At the Pen Festival 2010

At the Pen Festival 2010
© PEN American Center/Susan Horgan. All rights reserved. Please contact media@pen.org for usage and rights.

July 26, 2008

BOUNCE is my most autobiographical novel, though the protagonist is a female

Q: I read your novel BOUNCE two years ago and it was great, I could not put it down. I thought you were a romance writer and read your story in Brown Sugar about the girl who fell in love with her brother-in-law. I wasn't sure I would like the gambling book because I do not know much about gambling and that world, but it is a great book, I am almost finished with it. The two books are different, but the style is the same. The gambling book has me turning pages like the romance book BOUNCE did. I really like your style and I want to know how you do it. What is your secret to making the characters in your book interesting?

A: Thank you. I am glad you mentioned BOUNCE and ALL OR NOTHING because those are two books that still astonish me when I read them. I am turning pages, saying to myself, "I wrote this? I wrote this? When?
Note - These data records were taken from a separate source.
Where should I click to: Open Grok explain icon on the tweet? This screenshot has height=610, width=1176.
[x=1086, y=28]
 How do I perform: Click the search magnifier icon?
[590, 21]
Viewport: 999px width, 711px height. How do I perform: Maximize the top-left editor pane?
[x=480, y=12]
I don't remember writing this." I am very conscious of the other things that I have written. I can recall pretty much what I was thinking when I designed this chapter or the other, this character, this scene, chose this word. With BOUNCE and ALL OR NOTHING, there are times when it's almost like someone else wrote it. Those are two novels that I can just sit down and read and enjoy like a fan, though I am the author.

ALL OR NOTHING, of course, is about a character that I know well, a gambler, so I can turn off my brain and channel what I know about that world and cruise through the details, writing in a dreamlike state. I am a gambler, P is a gambler, the rest is easy.
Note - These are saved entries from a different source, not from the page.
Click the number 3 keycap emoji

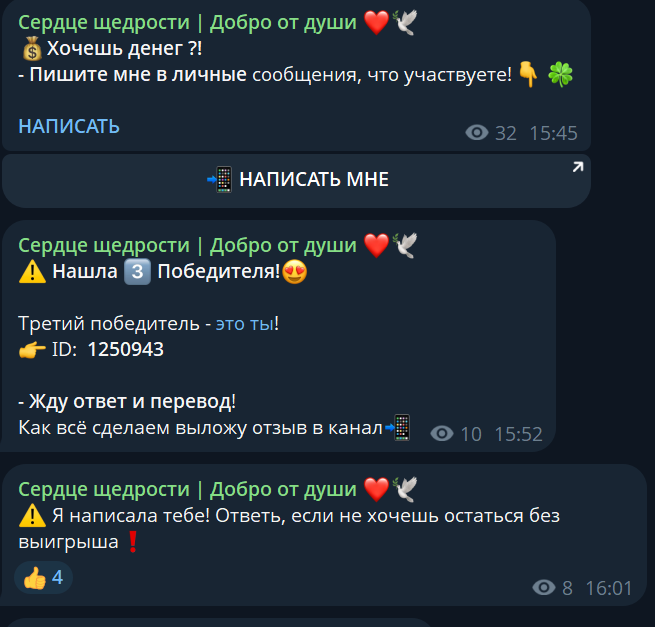coord(137,272)
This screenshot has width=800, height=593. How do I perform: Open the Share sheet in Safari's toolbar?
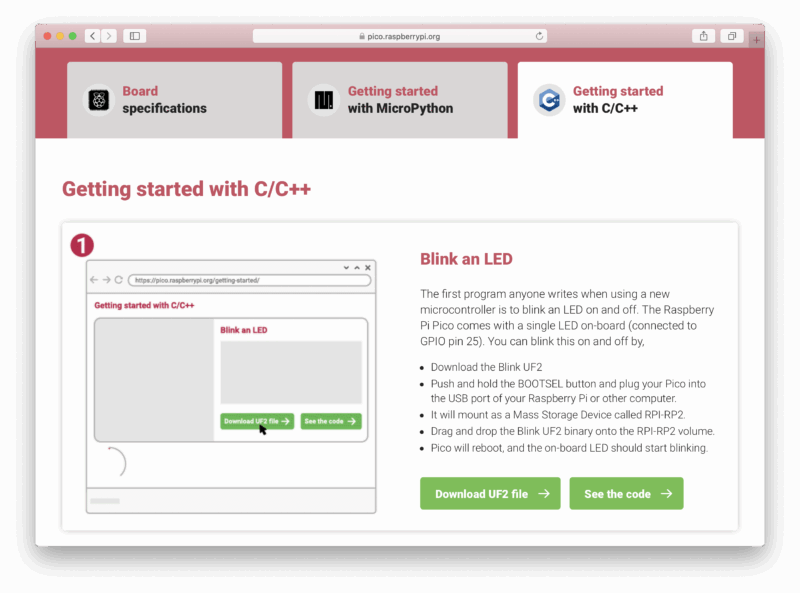tap(703, 36)
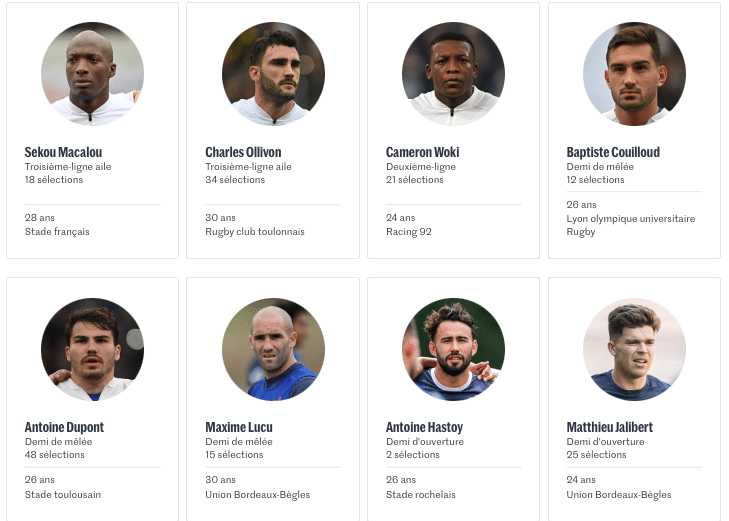The image size is (729, 521).
Task: Select the Matthieu Jalibert name heading
Action: [610, 427]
BOUNCE is similar. I can't really explain it, but BOUNCE is the most autobiographical novel I have ever published . . . even though the protagonist is female.

Once upon a time, I was Cindique. I was a girl, er, boy, trapped in an abusive situation. My heart was elsewhere, but those roads were blocked to me too, only I was too young to recognize the CLOSED ROAD signs posted along the way. I had to live through the pain, the illusion of love that was really more abuse, but masked. I had to live through the pain. It was the only path that allowed growth for me. For Cindique.

So I closed my eyes and wrote, I became Cindique, I closed my eyes and wrote in a dreamlike state.